Greek-owned ship breaks up off New Zealand coast

A stricken container ship wedged on a reef off a New Zealand holiday spot has broken up in stormy weather but is still on the reef after running aground three months ago, raising fears of a fresh oil spill.

The 47,230-tonne Liberian-flagged Rena has been stranded on a reef 22 km (12 miles) off Tauranga on the east coast of New Zealand’s North Island since running aground on Oct. 5.

Maritime authorities said both sections of the ship were on the Astrolabe Reef, with the stern section about 30 metres (100 ft) away from the bow after being pounded by wild weather overnight.

“While the two sections remain on the reef, both are now open to the sea and vulnerable to more damage,» said Maritime New Zealand Salvage Unit Manager David Billington.

The stern section of the 236-metre ship was listing heavily at about 24 degrees and was heaving in swells of about 4.5 metres, he said.

“The bow section is still firmly wedged in place on the reef, but it is open to flooding from the sea and is expected to deteriorate further in the rough conditions,» Billington said.

Hundreds of containers stacked on the ship’s deck had been tipped into the sea when it broke apart.

National On Scene Commander Alex van Wijngaarden said the response teams had been mobilised, including oil spill and wildlife experts.

“Any oil coming ashore in the coming days is expected to be much less the amount that washed up after the Rena first went aground,» van Wijngaarden said.

Salvage teams have pumped more than 1,000 tonnes out of the ship though some remained onboard.

Thousands of birds were killed by the earlier spill and it has taken months to clean up the shore. It is New Zealand’s worst environmental disaster in decades.
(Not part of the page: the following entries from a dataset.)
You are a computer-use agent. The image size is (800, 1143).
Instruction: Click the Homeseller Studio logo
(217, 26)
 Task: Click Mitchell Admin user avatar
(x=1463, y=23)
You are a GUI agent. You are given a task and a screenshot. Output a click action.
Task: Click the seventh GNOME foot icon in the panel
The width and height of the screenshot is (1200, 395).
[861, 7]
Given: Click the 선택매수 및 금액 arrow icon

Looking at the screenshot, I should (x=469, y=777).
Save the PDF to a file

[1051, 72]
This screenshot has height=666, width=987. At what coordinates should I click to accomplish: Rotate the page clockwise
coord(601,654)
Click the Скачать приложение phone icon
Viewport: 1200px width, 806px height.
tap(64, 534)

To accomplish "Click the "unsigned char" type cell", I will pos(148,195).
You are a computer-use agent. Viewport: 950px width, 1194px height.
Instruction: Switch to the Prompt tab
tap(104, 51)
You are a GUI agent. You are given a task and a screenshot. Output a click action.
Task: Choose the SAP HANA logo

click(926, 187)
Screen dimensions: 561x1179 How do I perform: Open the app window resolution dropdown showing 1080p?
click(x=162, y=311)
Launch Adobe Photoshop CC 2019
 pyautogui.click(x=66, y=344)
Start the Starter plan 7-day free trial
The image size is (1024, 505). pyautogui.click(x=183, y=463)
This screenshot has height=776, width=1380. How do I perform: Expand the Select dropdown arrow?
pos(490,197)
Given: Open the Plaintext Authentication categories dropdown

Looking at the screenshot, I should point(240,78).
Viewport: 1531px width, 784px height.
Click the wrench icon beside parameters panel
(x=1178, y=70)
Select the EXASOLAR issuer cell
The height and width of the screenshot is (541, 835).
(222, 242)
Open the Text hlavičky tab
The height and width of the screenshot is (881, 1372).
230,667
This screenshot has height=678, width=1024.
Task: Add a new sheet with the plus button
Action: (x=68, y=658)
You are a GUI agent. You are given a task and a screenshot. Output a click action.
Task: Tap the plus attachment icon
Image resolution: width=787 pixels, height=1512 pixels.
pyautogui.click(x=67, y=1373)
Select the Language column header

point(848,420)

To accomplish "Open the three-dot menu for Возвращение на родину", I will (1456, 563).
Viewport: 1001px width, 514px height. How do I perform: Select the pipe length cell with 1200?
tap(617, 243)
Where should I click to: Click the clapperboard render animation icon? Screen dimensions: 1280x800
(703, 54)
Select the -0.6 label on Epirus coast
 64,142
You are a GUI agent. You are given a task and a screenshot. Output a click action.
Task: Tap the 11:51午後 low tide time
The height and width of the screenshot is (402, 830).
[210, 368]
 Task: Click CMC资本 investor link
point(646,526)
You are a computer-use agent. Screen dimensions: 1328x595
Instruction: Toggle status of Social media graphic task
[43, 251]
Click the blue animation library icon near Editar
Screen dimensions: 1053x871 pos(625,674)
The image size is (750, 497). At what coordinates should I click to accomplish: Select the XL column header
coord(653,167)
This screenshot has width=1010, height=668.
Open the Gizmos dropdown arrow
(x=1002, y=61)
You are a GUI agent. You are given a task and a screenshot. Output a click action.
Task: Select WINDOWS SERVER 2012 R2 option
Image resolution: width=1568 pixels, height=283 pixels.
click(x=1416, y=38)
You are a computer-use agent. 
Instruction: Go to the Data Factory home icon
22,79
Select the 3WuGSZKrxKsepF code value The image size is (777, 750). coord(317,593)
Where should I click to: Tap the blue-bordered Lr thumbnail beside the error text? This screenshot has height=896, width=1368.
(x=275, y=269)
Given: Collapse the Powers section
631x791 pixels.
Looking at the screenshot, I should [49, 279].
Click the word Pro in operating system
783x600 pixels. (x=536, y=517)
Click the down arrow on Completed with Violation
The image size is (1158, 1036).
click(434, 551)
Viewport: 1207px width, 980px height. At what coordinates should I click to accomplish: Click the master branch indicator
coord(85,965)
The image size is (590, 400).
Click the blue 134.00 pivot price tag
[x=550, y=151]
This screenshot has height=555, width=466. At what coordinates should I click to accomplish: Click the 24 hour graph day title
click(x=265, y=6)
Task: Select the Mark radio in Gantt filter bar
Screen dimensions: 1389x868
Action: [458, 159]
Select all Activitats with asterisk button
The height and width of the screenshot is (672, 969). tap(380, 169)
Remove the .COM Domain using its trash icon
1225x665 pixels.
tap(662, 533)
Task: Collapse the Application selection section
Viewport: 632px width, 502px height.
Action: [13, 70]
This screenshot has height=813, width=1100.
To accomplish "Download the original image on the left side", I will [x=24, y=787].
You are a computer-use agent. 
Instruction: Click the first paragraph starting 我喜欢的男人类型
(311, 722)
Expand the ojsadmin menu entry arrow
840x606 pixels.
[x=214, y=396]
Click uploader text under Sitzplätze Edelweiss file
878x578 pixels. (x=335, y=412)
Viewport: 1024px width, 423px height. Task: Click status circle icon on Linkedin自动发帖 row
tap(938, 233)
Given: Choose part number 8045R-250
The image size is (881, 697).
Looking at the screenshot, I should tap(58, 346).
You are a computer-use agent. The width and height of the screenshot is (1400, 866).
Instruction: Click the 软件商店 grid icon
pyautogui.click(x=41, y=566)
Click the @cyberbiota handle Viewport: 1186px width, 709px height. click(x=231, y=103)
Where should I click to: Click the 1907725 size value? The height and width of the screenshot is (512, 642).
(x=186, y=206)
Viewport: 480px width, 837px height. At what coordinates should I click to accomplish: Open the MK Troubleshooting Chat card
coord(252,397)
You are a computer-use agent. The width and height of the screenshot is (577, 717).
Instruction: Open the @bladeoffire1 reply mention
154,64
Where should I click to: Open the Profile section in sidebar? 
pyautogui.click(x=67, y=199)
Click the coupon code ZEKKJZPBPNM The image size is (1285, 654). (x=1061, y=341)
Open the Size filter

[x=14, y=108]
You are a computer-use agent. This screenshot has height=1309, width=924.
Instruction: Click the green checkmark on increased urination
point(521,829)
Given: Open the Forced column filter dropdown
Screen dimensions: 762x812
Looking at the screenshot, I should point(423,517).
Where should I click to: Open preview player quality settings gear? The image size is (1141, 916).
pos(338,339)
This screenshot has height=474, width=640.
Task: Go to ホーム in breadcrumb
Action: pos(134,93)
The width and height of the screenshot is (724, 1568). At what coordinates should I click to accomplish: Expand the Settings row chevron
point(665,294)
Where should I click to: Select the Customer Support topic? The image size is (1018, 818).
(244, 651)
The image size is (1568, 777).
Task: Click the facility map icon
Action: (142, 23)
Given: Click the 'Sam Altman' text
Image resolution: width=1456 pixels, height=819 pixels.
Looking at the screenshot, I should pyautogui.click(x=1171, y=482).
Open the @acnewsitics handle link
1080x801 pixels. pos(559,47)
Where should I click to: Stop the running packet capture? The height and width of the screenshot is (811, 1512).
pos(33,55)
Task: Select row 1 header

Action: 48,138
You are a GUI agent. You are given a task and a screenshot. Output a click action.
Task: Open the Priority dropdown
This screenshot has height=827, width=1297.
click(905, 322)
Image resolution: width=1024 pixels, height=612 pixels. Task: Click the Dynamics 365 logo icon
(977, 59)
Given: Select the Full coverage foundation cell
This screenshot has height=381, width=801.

Van Wijngaarden said there was no way of knowing exactly how much oil was spilled when the bow and stern separated, but some could still be trapped in the stern.

Environment Minister Nick Smith said there was a much lower risk of serious environmental damage.

“The risk to the environment is a fragment of what it was, with at the most tens of tonnes of oil rather than hundreds of tonnes that potentially could be spilled,» Smith said.

The bad weather was expected to ease over the next 3 or 4 days.

Braemar Howells, a company which recovers containers, estimated that up to 300 containers of the some 830 left on the Rena were lost overboard when the two sections of the ship separated.

About 390 containers had been safely removed earlier.

The Rena’s captain and navigation officer, both Philippine nationals, have been charged with operating a vessel in a dangerous manner, and releasing toxic substances, which carry maximum fines of NZ$300,000 or two years in prison.

They are due to appear in court again next month.

The vessel is owned by Daina Shipping, a unit of Greece’s Costamare Inc. and was under charter to Mediterranean Shipping.